I’m not sure whether the Marquand/Doyle team pools its earnings. By all accounts they usually sit down to relax after their respective long days, maybe playing a game of cards, watching telly or maybe even examining closely the relative quality of their performances.
At times one or other might be in the ascendant, as Hollie clearly was in the first half of Saturday when the total earnings of her two wins and three minor places added up to a whopping £495,000. Modesty precludes me from checking just what the precise share of that will go to the jockey, but somewhere around seven per cent might not be far wide of the mark.
So Hollie could rightfully say as they shuffled the cards: “Here’s my Group 2 and Group 1, can you match that?”. Well, fortunately, late-starting Tom could indeed counter. “Yes Hollie, here’s my 62 grand for the Balmoral Handicap on Njord, but my Group 1 and the 425k Addeybb won in the Champion Stakes easily matches your day’s work!”
━━━━━━━━━━━━━━━━━━━━
### [Written exercise]
Can you continue the piece about the Marquand/Doyle jockey team's Saturday winnings, starting right after its final sentence?

### [Data provided]
━━━━━━━━━━━━━━━━━━━━
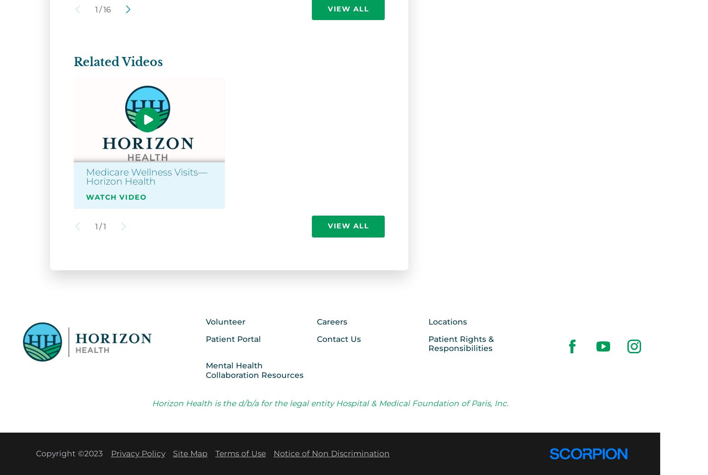 This screenshot has height=475, width=708. What do you see at coordinates (330, 402) in the screenshot?
I see `'Horizon Health is the d/b/a for the legal entity Hospital & Medical Foundation of Paris, Inc.'` at bounding box center [330, 402].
━━━━━━━━━━━━━━━━━━━━
### [Answer to the task]
In monetary terms it might just do so, but in the media perception – I still didn’t watch it on ITV, but Sky Sports Racing, who had to share their rightful coverage of Ascot with Racing TV and the national broadcaster - both revelled in Holliemania. It was indeed mostly a one-way street.
In the end, though, it proved to be almost a dead-heat on the earnings front, the final figure arriving at almost exactly £1 million (505 Tom and 495 Hollie); just like their riding styles: tidy, unobtrusive and in each case being in the right place at the right time in just about all their races.
I’ve mentioned Tony Nerses before and there’s no doubt that Imad Sagar’s Racing Manager played a big part in securing Hollie’s services earlier in the year. When the news came it was with a mixture of surprise at the appointment and dread that it might all go pear-shaped, but the tiny Hollie quickly grew into the role. The first Group races soon came, notably on Sagar’s Extra Elusive at Windsor in August, the highlight of her personal five-timer that day. Now she has that first Group 1 on her ever-expanding list of achievements and a record number of winners for a female rider: already pushing 120, that in a truncated year. Which of them will win the championship first? Possibly Hollie, but either will be a credit to the accolade.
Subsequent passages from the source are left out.